Depuis la mort de son cousin, le duc de Reichstadt, en 1832, Charles-Louis-Napoléon est le prétendant légitime au trône impérial. Rêvant de gloire et de grandeur, il s’imagine agir comme son oncle durant les Cent-Jours, ralliant à lui le peuple français. Le projet de conspiration prend forme autour d’une table de café, lors de discussions avec des officiers français. Proposant une alliance entre la démocratie et l’autorité, le prince impérial envisage de prendre Strasbourg. À l’annonce de cet événement, plusieurs villes devraient se rallier, facilitant la marche glorieuse sur Paris. Manquant d’expérience militaire, le prétendant sait qu’il a besoin d’un véritable chef de guerre, qui devrait être le colonel Vaudrey.

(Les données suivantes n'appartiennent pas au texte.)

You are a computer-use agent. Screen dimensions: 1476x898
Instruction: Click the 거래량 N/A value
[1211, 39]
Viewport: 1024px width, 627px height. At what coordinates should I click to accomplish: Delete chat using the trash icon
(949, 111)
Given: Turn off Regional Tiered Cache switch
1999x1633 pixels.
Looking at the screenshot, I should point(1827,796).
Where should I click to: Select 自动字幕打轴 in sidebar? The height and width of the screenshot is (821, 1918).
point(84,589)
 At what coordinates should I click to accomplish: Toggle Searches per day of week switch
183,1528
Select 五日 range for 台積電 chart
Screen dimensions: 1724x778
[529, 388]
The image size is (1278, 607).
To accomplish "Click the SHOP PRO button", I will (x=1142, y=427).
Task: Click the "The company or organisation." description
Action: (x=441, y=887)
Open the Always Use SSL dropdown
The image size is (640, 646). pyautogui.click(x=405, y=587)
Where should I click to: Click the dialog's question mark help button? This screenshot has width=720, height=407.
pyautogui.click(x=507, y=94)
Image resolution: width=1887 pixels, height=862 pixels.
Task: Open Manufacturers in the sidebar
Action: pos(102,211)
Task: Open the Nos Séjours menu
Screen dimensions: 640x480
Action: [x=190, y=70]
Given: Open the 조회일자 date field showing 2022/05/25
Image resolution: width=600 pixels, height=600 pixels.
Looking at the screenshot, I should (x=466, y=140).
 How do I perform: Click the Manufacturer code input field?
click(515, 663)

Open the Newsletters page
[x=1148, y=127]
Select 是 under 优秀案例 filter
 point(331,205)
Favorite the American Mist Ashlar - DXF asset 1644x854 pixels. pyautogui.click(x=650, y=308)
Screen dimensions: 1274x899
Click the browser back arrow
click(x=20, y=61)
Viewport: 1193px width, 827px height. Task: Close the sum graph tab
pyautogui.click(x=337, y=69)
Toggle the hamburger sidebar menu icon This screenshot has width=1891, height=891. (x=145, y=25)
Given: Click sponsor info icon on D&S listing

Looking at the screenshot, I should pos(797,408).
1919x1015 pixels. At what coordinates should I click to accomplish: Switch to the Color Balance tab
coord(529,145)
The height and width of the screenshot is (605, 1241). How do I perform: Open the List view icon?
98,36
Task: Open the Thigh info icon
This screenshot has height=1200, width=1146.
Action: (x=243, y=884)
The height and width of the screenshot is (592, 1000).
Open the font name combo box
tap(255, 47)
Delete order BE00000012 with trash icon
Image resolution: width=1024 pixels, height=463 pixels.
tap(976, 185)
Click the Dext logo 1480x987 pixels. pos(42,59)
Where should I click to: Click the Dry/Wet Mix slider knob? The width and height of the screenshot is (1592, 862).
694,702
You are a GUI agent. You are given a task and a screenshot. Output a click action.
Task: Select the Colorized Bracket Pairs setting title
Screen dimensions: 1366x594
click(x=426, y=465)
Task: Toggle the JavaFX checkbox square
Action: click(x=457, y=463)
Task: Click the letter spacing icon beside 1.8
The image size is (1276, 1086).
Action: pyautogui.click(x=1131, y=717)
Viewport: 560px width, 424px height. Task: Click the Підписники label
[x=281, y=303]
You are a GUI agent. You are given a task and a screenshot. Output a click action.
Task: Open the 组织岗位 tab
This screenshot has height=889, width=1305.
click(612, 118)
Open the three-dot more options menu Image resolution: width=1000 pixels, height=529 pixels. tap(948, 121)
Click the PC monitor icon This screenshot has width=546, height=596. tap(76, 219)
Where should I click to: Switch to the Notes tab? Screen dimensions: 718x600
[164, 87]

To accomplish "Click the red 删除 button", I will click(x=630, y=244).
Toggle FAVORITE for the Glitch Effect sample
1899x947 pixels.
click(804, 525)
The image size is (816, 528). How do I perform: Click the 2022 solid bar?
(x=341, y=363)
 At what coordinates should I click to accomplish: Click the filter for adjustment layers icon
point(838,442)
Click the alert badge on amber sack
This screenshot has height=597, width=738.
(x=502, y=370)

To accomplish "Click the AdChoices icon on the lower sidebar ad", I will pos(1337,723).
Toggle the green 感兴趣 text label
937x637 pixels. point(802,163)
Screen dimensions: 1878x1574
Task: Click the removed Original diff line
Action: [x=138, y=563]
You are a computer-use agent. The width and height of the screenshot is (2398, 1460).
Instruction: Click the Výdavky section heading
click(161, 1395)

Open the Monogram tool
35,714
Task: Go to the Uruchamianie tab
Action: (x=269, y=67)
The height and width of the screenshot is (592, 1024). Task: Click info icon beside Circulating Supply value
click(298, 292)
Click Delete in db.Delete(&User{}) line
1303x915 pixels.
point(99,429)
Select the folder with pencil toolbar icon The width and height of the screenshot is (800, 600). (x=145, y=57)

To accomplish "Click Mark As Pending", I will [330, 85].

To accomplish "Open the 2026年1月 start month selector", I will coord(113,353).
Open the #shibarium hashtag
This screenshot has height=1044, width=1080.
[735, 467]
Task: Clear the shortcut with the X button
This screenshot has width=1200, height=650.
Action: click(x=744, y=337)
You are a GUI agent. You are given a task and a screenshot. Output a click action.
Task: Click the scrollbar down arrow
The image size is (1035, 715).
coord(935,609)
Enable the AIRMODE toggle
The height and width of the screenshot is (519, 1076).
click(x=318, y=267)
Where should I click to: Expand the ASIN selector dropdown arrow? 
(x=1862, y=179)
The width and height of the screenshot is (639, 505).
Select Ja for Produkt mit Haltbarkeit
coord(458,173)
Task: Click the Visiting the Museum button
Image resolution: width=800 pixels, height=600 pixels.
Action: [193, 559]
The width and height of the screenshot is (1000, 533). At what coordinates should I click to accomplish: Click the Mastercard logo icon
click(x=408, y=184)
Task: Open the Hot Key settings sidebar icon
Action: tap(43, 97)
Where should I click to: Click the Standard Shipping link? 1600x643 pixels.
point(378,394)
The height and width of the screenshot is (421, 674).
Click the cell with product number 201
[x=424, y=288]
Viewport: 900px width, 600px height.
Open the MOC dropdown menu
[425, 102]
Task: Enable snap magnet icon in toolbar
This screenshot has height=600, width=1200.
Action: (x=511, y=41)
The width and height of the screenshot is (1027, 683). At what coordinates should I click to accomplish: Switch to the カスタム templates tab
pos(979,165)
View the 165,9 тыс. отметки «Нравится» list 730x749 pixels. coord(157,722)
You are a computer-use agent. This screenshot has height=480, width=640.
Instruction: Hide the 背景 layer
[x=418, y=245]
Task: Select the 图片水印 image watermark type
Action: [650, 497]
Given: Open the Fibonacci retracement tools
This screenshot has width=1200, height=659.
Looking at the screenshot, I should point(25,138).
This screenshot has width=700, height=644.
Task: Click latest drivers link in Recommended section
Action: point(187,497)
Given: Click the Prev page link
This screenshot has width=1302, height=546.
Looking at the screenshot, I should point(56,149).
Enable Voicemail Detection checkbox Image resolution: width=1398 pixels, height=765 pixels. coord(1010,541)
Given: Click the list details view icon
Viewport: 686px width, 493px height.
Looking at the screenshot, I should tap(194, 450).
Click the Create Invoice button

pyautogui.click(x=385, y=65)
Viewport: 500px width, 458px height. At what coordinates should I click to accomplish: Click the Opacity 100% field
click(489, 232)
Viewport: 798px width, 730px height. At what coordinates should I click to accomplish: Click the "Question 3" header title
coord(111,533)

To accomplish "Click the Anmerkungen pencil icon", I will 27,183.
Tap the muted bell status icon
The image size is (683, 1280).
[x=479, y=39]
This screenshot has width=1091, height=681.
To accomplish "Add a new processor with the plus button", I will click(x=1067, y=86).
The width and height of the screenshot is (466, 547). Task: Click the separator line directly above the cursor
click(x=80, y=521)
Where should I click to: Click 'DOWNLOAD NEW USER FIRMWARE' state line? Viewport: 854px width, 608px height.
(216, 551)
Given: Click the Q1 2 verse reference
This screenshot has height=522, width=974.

Informée de la présence du prétendant impérial et de ses discussions avec des officiers français, la police de Louis-Philippe fait convoquer dès son retour de permission le colonel Vaudrey. Interrogé par le général Voirol, il reconnaît aussitôt qu’il a bien rencontré le prince impérial. Le 14 août 1836, le général Voirol reçoit une lettre de Louis-Napoléon mais choisit de ne pas lui répondre et d’en rendre compte au préfet puis au ministre de la Guerre.
Impatient, Louis-Napoléon se rend clandestinement à Strasbourg pour rencontrer une vingtaine d’officiers. Certain de les avoir convaincus, il rentre en Suisse où il est capitaine d’artillerie dans le canton de Thurgovie afin d’y attendre le moment opportun.
Les aventures illustrées (sinon illustres) de Louis Verhuel dit Bonaparte ; Imprimerie Talons - source : Gallica-BnF

Une conspiration qui tourne au fiasco

Le 25 octobre 1836, Louis-Napoléon se rend à Baden puis gagne Strasbourg le 28 au soir. La nuit suivante, les conspirateurs se réunissent et écoute la lecture des premières proclamations devant être placardées en Alsace. Le 30 octobre 1836, ayant revêtu un uniforme d’artilleur et arborant les insignes de la Légion d’honneur, le chef de la conspiration se rend au quartier Austerlitz entouré de ses fidèles soutiens. En attendant l’arrivée du prince impérial, Vaudrey distribue de l’argent et des cartouches à ses hommes. Ayant obtenu le ralliement de la troupe , Louis-Napoléon envoie plusieurs détachements à travers la ville afin de soulever les autres casernes. Un officier se charge d’aller arrêter le préfet, qu’il saisit encore au lit.
 
Arrivé au domicile du général Voirol, Louis-Napoléon tente d’obtenir son soutien mais on finit par en venir aux mains, la mère et l’épouse du général se jetant également dans la mêlée. Le général Voirol se dégage et, prenant la tête du 16e régiment de ligne, marche sur la préfecture tandis que Louis-Napoléon se rend auprès du 46e régiment de ligne. C’est devant la caserne Finkmatt, les principaux meneurs sont arrêtés et l’aventure prend fin à 8 heures du matin.
Les grandes aventures du prince Louis-Napoléon ; Henri Pottin ; Imp. Lacrampe fils - source : Gallica-BnF

La fin de l'aventure bonapartiste ?

En informant le ministre de la Guerre des événements venant de se dérouler à Strasbourg, le général Voirol provoque une panique au Palais-Royal en raison d’une coupure dans la transmission télégraphique mais le danger est passé.  Aussitôt connue, cette aventure est condamnée par la presse et par l’opinion publique.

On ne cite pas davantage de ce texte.